Although access to ARVs is improving in the developing world, there are two groups of people living in resource poor settings that remain extremely neglected in terms of access: those living in rural areas with poor infrastructure, and children.1,2,3

People living in rural areas have reduced access to HIV medications primarily due to (1) limited access to key supportive technologies needed for successful HIV treatment and monitoring, (2) limited stability and quality control for drugs stored in extreme environmental conditions, (3) need for simplified drug treatment regimens to improve adherence and ease of use, and (4) improved safety profiles of medications that allow use in patients with minimal medical supervision.

Despite making up more than 14% of all new HIV infections, only 28% of children who need anti-retroviral treatment receive it.2 Children have reduced access to HIV medications primarily due to (1) a limited ability to accurately diagnose HIV in very young children, (2) a lack of information on the efficacy and appropriate dosing of HIV medications for children, and (3) a lack of appropriate pediatric formulations.
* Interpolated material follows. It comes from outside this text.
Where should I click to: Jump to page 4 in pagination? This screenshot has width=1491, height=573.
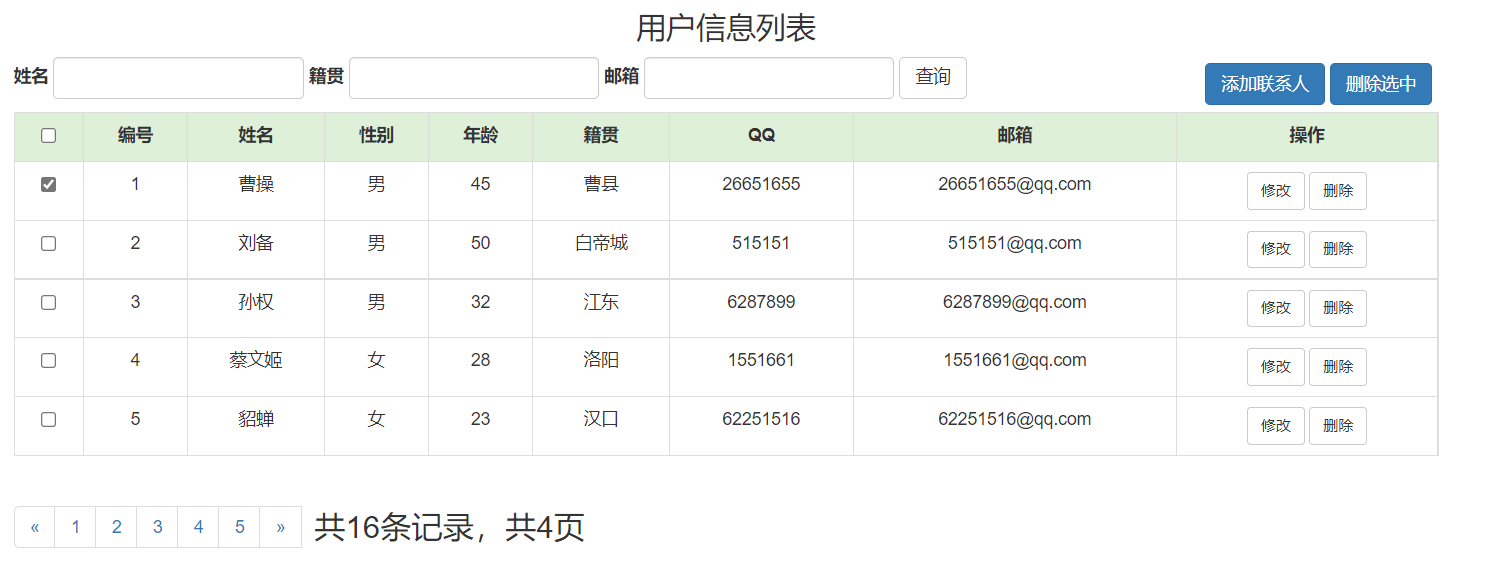click(199, 527)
Access considerations will benefit from additional product development programs, however specific descriptions of this work is beyond the scope of this Primer.



Beyond improving access, the development of topical microbicides to prevent the transmission of the HIV virus is a focus for HIV drug development. Although microbicides are not drugs in the traditional sense, many contain active ingredients that overlap with drugs that are currently in use to treat HIV. Microbicides have gained attention as a potential tool to reduce HIV transmission and, perhaps more importantly, as a potential tool to empower women to protect themselves from transmission.

Women in resource-poor settings are often limited in their ability to require their sexual partners to use condoms due to high rates of sexual violence, a high prevalence of polygamy, and other issues of gender inequality. Microbicides offer a discreet method for women who are otherwise vulnerable to infection by their partner to protect themselves.

Microbicide development thus far has faced mixed success. Early programs focused on using general anti-microbial agents, such as buffers, surfactants, polyanionic solutions, and other non-drug containing materials. After several failures in phase II/III trials,4 programs now focus on developing microbicides that contain antiretroviral-based drugs, which are used to treat HIV, including the reverse transcriptase inhibitors dipivirine and tenofovir. Overall, Microbicide products appear to be more promising but raise new questions such as the risk for accelerating therapeutic drug resistance.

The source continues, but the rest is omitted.